The Seaweed Ascophyllum nodosum as a Potential Functional Ingredient in Chicken NutritionEleftherios Bonos1, Anastasios Kargopoulos1, Ioannis Nikolakakis1, Panagiota Florou-Paneri2 and Efterpi Christaki2*
1School of Agriculture Technology, Food Technology and Nutrition, Department of Agricultural Technology, Technological Education Institute of Western Macedonia, Terma Kontopoulou, 53100 Florina, Greece
- *Corresponding Author:
- Efterpi Christaki
Laboratory of Nutrition, School of Veterinary Medicine
Aristotle University of Thessaloniki, Thessaloniki, Greece
E-mail: [email protected]
Received date: January 22, 2016; Accepted date: February 29, 2016; Published date: March 09, 2016
Citation: Bonos E, Kargopoulos A, Nikolakakis I, Paneri PF, Christaki E (2016) The Seaweed Ascophyllum nodosum as a Potential Functional Ingredient in Chicken Nutrition. Oceanography 4:140.

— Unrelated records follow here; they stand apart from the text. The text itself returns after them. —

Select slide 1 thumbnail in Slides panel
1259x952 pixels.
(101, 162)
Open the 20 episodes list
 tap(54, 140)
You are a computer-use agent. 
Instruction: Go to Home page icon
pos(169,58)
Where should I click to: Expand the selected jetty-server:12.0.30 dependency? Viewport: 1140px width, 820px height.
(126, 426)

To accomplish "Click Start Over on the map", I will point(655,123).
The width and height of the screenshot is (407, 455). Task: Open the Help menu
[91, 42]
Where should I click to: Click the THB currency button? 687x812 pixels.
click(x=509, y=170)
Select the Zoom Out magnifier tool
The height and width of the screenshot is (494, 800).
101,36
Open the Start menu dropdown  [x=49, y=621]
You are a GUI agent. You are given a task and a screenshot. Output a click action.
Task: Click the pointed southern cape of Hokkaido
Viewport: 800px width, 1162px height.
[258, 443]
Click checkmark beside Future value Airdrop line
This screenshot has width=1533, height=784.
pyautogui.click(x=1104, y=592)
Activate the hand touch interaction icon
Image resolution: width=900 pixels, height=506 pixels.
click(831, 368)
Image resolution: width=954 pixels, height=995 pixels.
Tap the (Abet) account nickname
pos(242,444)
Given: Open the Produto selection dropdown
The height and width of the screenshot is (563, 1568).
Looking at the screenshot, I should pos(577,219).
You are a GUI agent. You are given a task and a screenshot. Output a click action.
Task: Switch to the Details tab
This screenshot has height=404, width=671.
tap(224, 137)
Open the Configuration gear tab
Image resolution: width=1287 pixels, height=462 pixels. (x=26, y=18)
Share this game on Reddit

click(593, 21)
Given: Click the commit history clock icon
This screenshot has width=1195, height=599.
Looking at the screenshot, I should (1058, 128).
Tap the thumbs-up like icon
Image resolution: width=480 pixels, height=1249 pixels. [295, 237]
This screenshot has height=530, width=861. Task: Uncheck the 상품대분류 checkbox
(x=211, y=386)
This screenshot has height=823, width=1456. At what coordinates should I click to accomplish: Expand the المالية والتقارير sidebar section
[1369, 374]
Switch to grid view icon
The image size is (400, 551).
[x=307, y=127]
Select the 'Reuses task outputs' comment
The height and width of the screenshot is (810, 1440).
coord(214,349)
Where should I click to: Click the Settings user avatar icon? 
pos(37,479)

Copyright: © 2016 Bonos E, et al. This is an open-access article distributed under the terms of the Creative Commons Attribution License, which permits unrestricted use, distribution, and reproduction in any medium, provided the original author and source are credited.
The marine environment is a source of many valuable food and feed ingredients such as seaweeds or macroalgae. In recent years, consumers’ demands have increased the research on the production of functional foods, especially through the inclusion of bioactive ingredients in the animal feeds. One candidate ingredient is Ascophyllum nodosum, brown seaweed, containing polysaccharides, proteins, polyunsaturated fatty acids, pigments and antioxidants. Aim of this study was to examine the effects of dietary A. nodosum supplementation on broiler chicken performance parameters, meat fatty acid composition and meat resistance to oxidation during refrigerated storage. One hundred sixty 1-day-old broiler chickens were randomly assigned to four treatment groups with four replications of ten birds each. Birds were housed in floor pens with litter and were offered appropriate commercial diets with the addition of 0 g/ kg (Control), 5 g/kg (Asc-5), 10 g/kg (Asc-10) or 20 g/kg (Asc-20) dried A. nodosum. There was no difference (P > 0.05) in the average body weight, feed consumption and feed conversion ratio of the birds between the four treatment groups until the end of the experiment (42 of age). In addition, feed consumption and feed conversion ratio did not differ (P > 0.05) between the four groups. No significant differences (P > 0.05) were noted for total saturated, monounsaturated and polyunsaturated fatty acids in the breast or the thigh meat, although some individual polyunsaturated fatty acids were modified. Lipid oxidation determined as thiobarbituric acid reacting substances (TBARS) on air packed skinless breast and thigh samples stored at 4°C for 5 days, did not differ (P > 0.05) between the four groups. Dietary A. nodosum could be utilized in chicken diets up to 2%, without any adverse effects on performance, meat fatty acid profile and lipid oxidation. Additional investigation is needed in order to evaluate the possible benefits of A. nodosum as a potential functional ingredient in chicken nutrition.